Can I get a collective “WANT!!” from the audience? Contrary to popular belief, I admire more than just mid century modern design. My love for Shaker furniture dates back to the early 90’s — a time in my life when I visited New York, New Jersey, and Pennsylvania regularly. One of my favorite things to do was to browse the goods at the New Hope Flea Market, where I got acquainted with Shaker furniture.
You’ll see Shaker influences and modern takes on traditional Shaker furniture today, as demonstrated in the photo above. The Bowback Bench is handcrafted by furniture maker Jas Becker and can be yours for about $2,000. I don’t just want it. I need it.
Here are a few more needs that I found in the Shaker style. I love the minimalist feel of this dining table. It also features a useful storage drawer. Shakers knew how to serve up clean lines with functionality.
Shakers might arguably be the most successful communal sect in American history. Hailing from Manchester, England, they first established themselves in New York and New England in the 1700’s. Shakers made furniture for their own use, as well as for sale to the general public to support their largely self-sufficient communities. The guiding Shaker principles of honesty, utility, and simplicity are very apparent in their furniture design.
This bookcase has elements of both Japanese design and Mission style furniture. At $3,518.10, it’s not cheap, but it’s handcrafted in Vermont with solid wood.
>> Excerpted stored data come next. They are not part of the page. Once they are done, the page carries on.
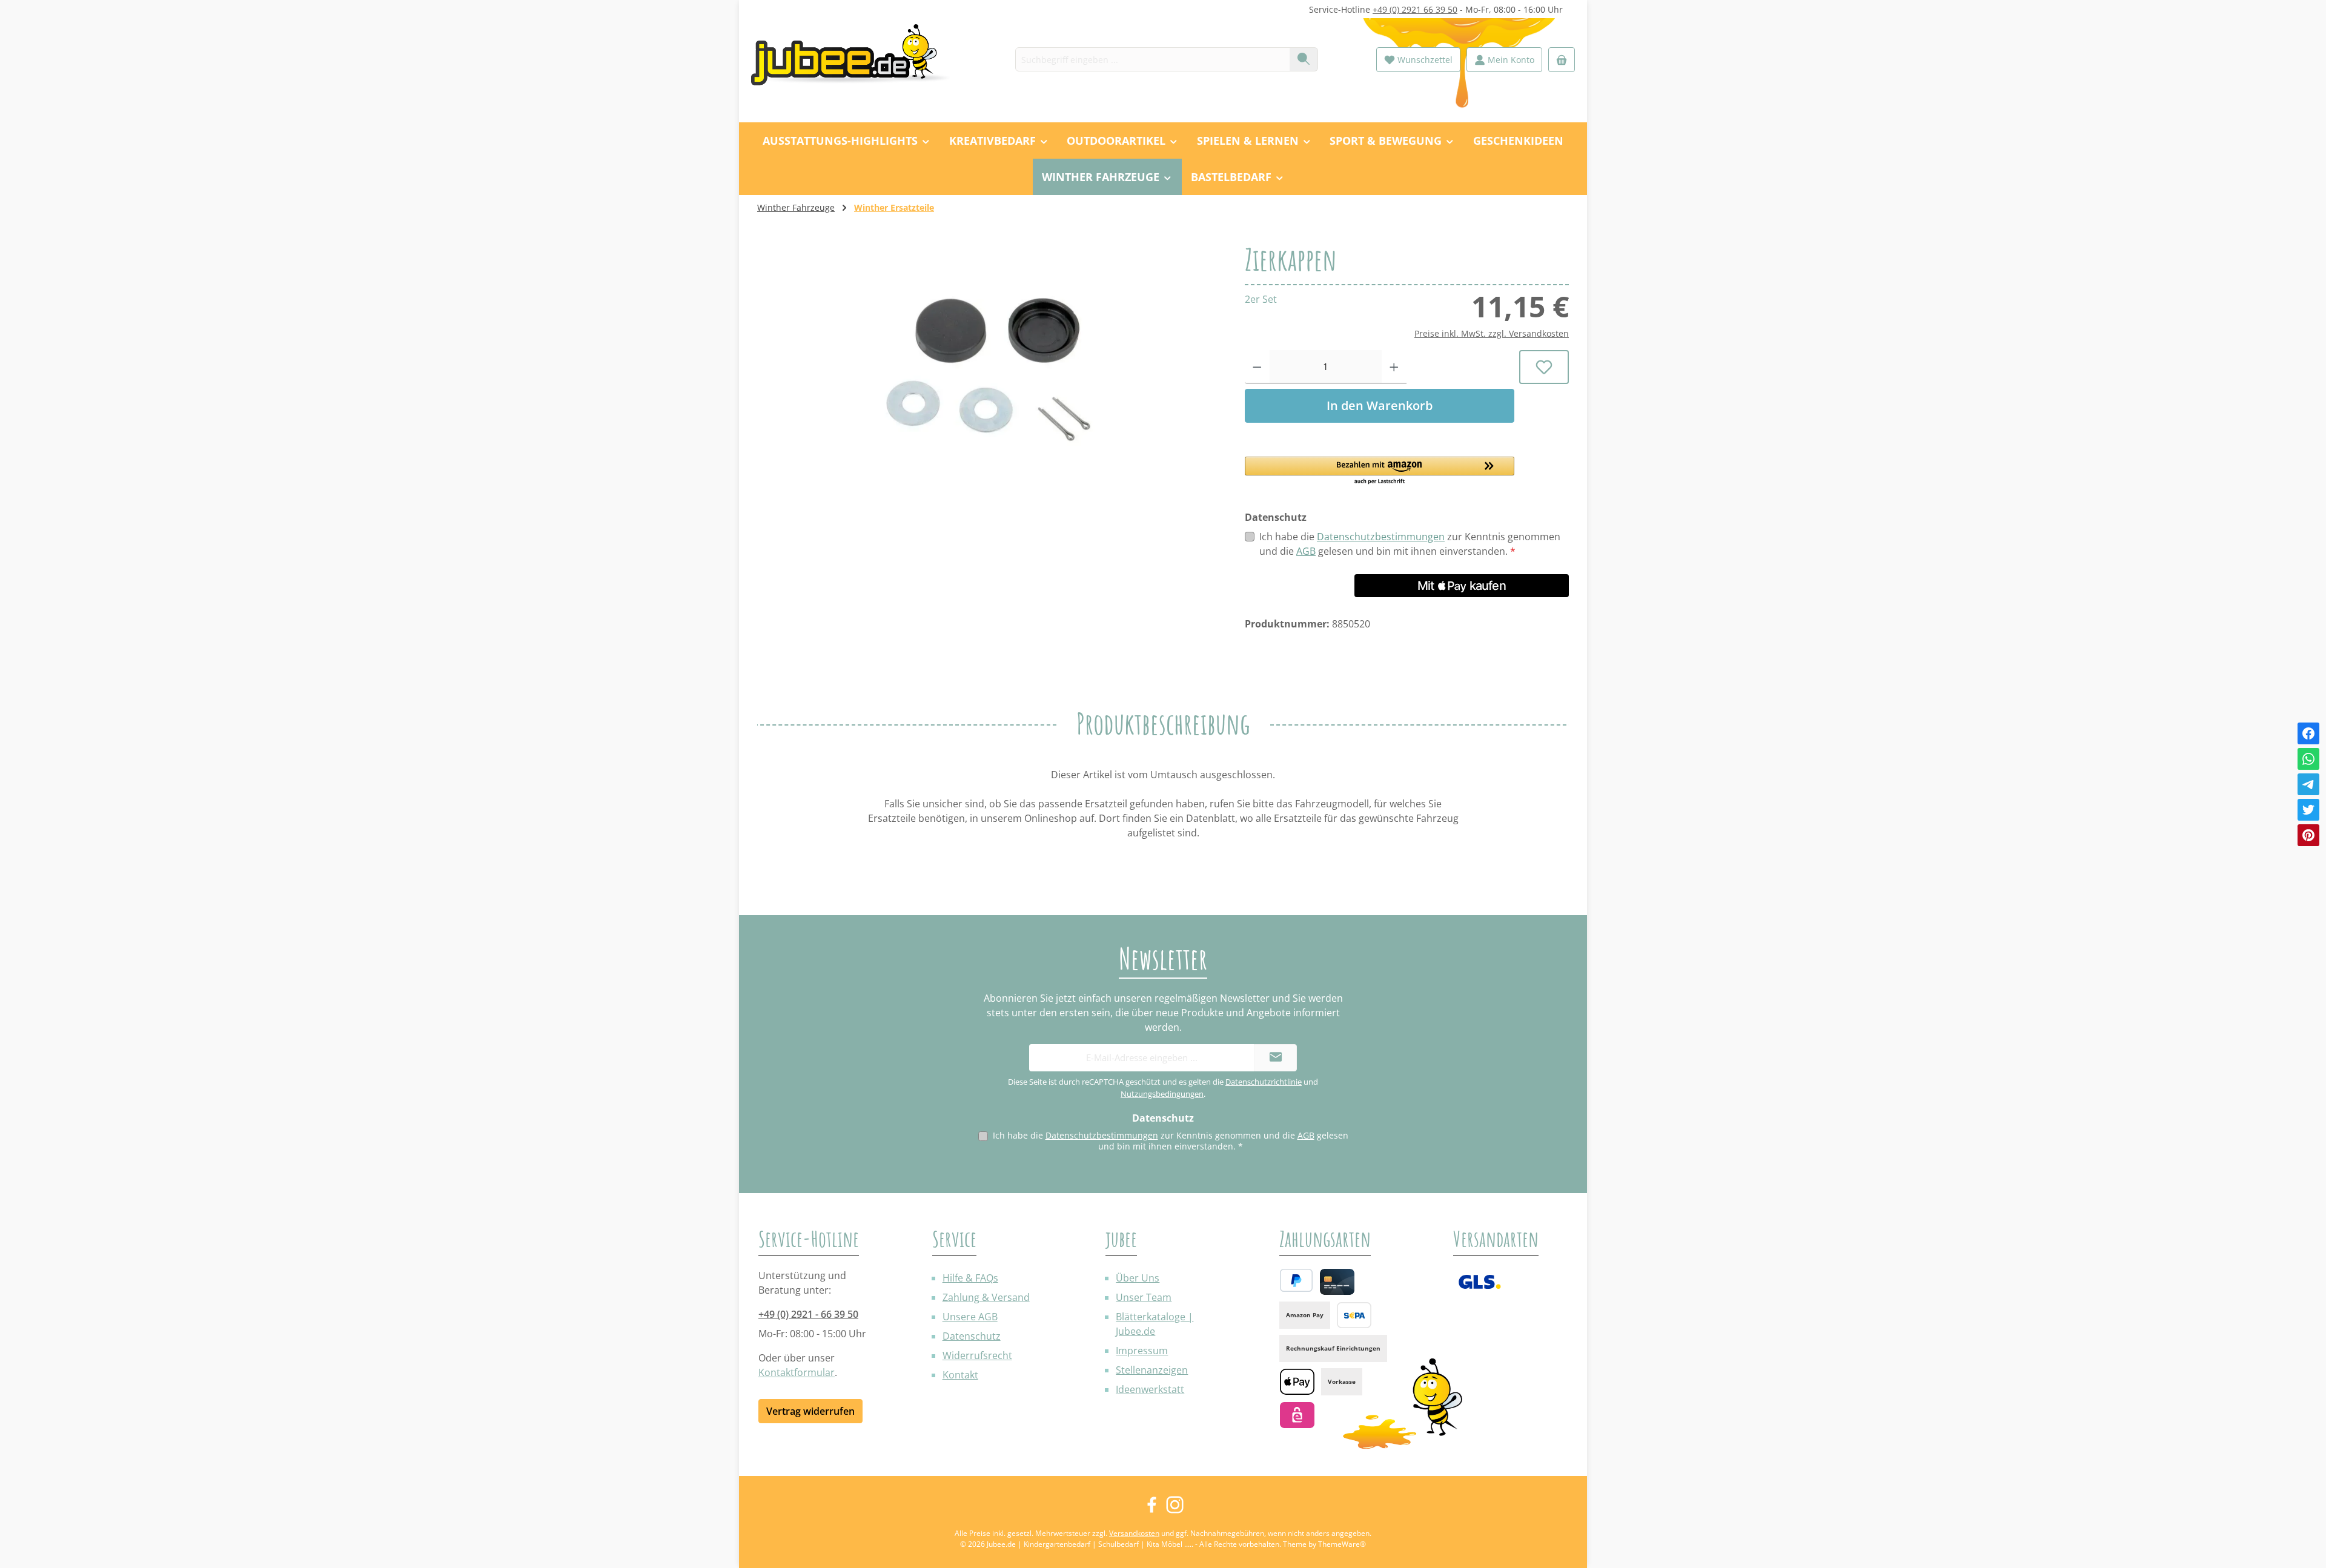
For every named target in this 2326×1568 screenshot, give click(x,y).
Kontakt (960, 1374)
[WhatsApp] (2308, 759)
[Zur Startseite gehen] (857, 59)
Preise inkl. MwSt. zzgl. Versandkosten (1491, 333)
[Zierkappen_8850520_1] (988, 374)
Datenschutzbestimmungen (1381, 536)
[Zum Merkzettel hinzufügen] (1544, 367)
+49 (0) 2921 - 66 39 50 (808, 1314)
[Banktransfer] (1354, 1315)
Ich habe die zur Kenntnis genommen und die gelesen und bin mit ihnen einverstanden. (1409, 544)
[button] (1379, 471)
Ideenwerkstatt (1150, 1389)
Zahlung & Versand (986, 1297)
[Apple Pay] (1297, 1381)
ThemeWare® (1342, 1544)
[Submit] (1275, 1057)
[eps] (1297, 1415)
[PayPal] (1296, 1280)
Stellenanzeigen (1152, 1370)
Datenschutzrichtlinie (1263, 1081)
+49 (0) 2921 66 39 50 (1415, 9)
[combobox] (1152, 59)
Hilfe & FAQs (970, 1278)
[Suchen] (1304, 59)
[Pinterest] (2308, 835)
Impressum (1142, 1350)
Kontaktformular (796, 1372)
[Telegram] (2308, 784)
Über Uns (1137, 1278)
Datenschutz (972, 1336)
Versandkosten (1134, 1533)
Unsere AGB (970, 1316)
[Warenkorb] (1561, 59)
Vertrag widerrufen (810, 1411)
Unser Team (1143, 1297)
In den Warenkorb (1380, 405)
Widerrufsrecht (977, 1355)
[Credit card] (1337, 1281)
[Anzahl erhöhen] (1394, 367)
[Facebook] (2308, 733)
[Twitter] (2308, 810)
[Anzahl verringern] (1257, 367)
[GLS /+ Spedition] (1479, 1281)
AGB (1306, 551)
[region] (989, 374)
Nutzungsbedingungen (1162, 1093)
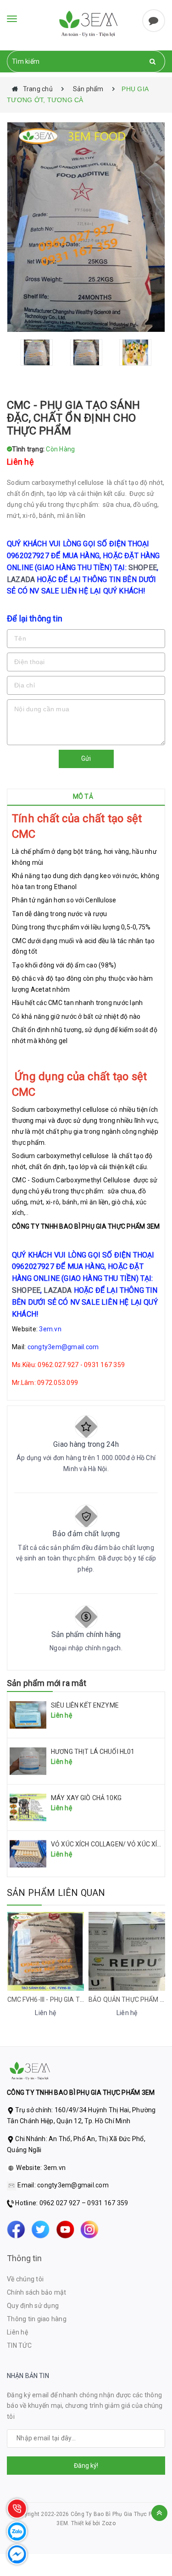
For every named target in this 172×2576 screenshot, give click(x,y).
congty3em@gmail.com (63, 1347)
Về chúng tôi (25, 2279)
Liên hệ (17, 2332)
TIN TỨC (19, 2345)
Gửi (86, 758)
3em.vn (50, 1329)
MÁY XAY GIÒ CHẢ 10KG (86, 1798)
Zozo (109, 2523)
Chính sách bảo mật (37, 2292)
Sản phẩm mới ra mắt (46, 1683)
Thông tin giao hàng (37, 2319)
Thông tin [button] (24, 2258)
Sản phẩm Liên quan (56, 1892)
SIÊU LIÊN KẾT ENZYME (85, 1705)
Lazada (21, 579)
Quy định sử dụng (33, 2305)
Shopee (142, 567)
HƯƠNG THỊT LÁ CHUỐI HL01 (92, 1751)
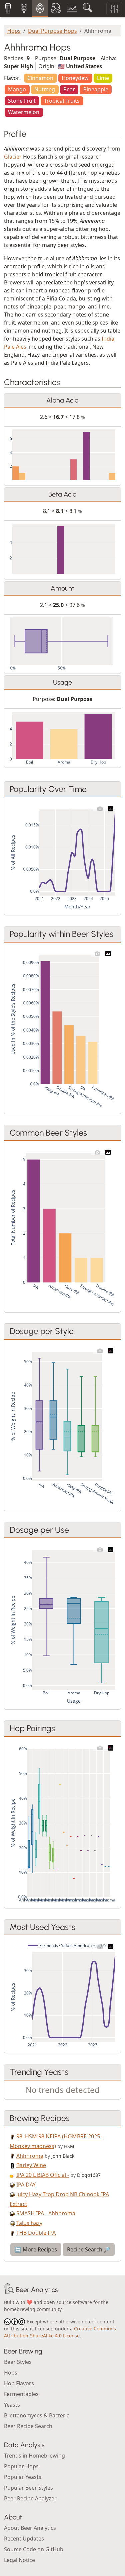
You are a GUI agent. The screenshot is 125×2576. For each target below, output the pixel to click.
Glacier (13, 156)
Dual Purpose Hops (52, 30)
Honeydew (75, 78)
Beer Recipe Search (28, 2426)
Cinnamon (40, 78)
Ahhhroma (29, 2155)
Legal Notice (19, 2560)
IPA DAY (26, 2184)
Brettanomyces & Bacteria (37, 2415)
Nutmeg (44, 89)
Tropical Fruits (62, 100)
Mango (17, 89)
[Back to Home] (9, 2289)
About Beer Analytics (30, 2527)
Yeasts (12, 2404)
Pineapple (95, 89)
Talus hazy (29, 2223)
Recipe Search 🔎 (88, 2249)
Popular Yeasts (22, 2477)
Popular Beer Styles (28, 2487)
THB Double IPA (36, 2232)
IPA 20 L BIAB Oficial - (42, 2175)
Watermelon (23, 112)
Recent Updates (24, 2538)
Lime (103, 78)
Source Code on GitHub (33, 2549)
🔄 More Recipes (36, 2249)
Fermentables (21, 2394)
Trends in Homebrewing (34, 2455)
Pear (69, 89)
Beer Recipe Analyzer (30, 2498)
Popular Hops (21, 2466)
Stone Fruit (22, 100)
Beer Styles (18, 2362)
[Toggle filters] (114, 8)
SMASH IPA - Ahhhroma (45, 2213)
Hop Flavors (19, 2383)
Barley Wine (31, 2165)
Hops (14, 30)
I’m a teeny bit in love with this console table. Again, the overall feel of it is Japanese…
….with details that are surprising and unique. The top surface is made from zebra wood, while the rest of the table is constructed with mahogany and walnut.
This bench looks similar to the one above, and is just as drool-worthy. The slats and tapered legs remind me of mid century design elements.
Here’s a pretty desk….
…with a modern day feature.
LOVE this chair. There’s something very masculine yet delicate about it.
At the peak of the Shaker movement, there were approximately 6,000 members. Today, there are only three, largely due to the fact that Shakers aren’t allowed to have children of their own. For a dying community that once thrived with what can be construed as a small following, their influence on furniture design today is impressive.
Needless to say, I’m all shook up.
If you’re in San Francisco, check out the Shaker furniture exhibit at SFO, Galleries A1 and G1, International Terminal Main Hall, through August.